The impact of this can be seen not only on hardware specifications, but also on apps like Apple Fitness and Google Fit, which prioritize cardio activities. The former encourages people to close their daily Move rings, and Fit gives users “Heart Points”. Some apps take it a step further and assume that your goal should be to lose weight. Polar Flow, for example, will regularly penalize you if your weight increases. It doesn’t matter if most of those extra 10 pounds are lean.

Does anyone try to work around cardiac bias?

Garmin Forerunner 55 review vs coros pace 2 2

Jimmy Westenberg / Android Authority

Beyond Garmin, perhaps Coros is making the best effort to deal with the situation. The fitness gear of the latest outfit allows people to build strength training structured through a mobile app, as well as a selection of individual muscle groups through a series of exercises. This, in fact, addresses a more important concern than the recounting of repetitions. The workout ensures that all muscles grow often enough. Coros devices start at $ 200 for the Pace 2, although the cheapest model with a touch screen (by no means necessary) is the $ 500 Apex Pro.

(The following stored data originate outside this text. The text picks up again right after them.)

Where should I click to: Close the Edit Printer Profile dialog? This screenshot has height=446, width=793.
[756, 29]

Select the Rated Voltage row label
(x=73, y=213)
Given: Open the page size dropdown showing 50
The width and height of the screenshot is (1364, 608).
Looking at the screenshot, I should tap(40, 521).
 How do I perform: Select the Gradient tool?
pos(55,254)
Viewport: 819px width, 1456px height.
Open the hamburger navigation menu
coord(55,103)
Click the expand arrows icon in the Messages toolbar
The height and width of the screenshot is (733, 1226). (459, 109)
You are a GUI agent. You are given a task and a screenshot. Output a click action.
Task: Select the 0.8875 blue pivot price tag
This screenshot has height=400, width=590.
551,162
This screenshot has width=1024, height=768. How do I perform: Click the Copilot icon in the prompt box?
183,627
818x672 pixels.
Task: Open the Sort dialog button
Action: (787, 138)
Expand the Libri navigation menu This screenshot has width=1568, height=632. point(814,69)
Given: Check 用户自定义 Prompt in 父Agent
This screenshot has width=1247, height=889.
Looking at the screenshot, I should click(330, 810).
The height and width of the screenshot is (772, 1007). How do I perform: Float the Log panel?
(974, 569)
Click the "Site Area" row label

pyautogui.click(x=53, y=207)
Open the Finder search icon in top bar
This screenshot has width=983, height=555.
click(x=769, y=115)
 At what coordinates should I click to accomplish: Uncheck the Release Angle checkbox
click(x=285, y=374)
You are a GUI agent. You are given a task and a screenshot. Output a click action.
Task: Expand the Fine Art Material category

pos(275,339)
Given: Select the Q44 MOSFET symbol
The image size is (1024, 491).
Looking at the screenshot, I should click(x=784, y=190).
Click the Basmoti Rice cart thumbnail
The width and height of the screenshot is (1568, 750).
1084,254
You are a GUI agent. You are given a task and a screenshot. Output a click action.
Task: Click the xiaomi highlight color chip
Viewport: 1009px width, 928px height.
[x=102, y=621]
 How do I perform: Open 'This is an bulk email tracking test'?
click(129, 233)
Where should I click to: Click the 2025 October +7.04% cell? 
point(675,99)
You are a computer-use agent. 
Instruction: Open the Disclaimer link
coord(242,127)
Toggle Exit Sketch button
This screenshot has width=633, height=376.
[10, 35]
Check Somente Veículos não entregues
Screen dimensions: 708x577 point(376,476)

Read: Garmin, Polar, Coros, etc. are the best racing watches you can buy

Efforts have been made in very niches, such as the $ 495 Flex barbell sensor. One of the oldest followers of wrist-based strength came from the Atlas Wearables in Austin, but his products never went down as a solo business. That could be about to change – it was bought by Atlas Peloton in March 2021 and Bloomberg reported that the company is developing an armrest that will match Peloton’s cycles and ribbon strips. Although the focus should obviously be cardiac, Peloton integrates some strength work and can use Atlas algorithms.

Recommended followers for cardio-free workouts

Polar chest strap

Coros ’Pace 2 and Apex Pro are logical options for people focused on the forces they want to follow in their watch career. If you don’t need a new watch and / or aren’t interested in strength, it may be easier (for fitness first people) to choose a chest strap or armband. The gold standard on the chest straps is the Polar H10, a model that supports Bluetooth and ANT + connections and can store data in a single session, so you don’t have to hold your phone close. Because it is a few years old, it can be found regularly under the $ 90 price tag.

Optical wristbands are just as accurate as chest straps but are usually more comfortable and can be a happy support for people who want to keep their wrists free. Polar is once again the leader in this field with $ 90 Verity Sense, which can store 600 hours of data and can be cut into swimming goggles to monitor heart rate from the temple. A solid alternative is Scosche’s $ 90 Rhythm + 2.0, with no memory but a 24-hour rechargeable battery.

In reality, while there is a decent HR sensor, most people can pair it with a standard wrist-based tracker or smartwatch, especially if non-fitness features are a priority. It’s all about recognizing the sides and adapting to them, which is something that all fitness products require at the moment. It may take a few more years for the hardware and software to close the gap.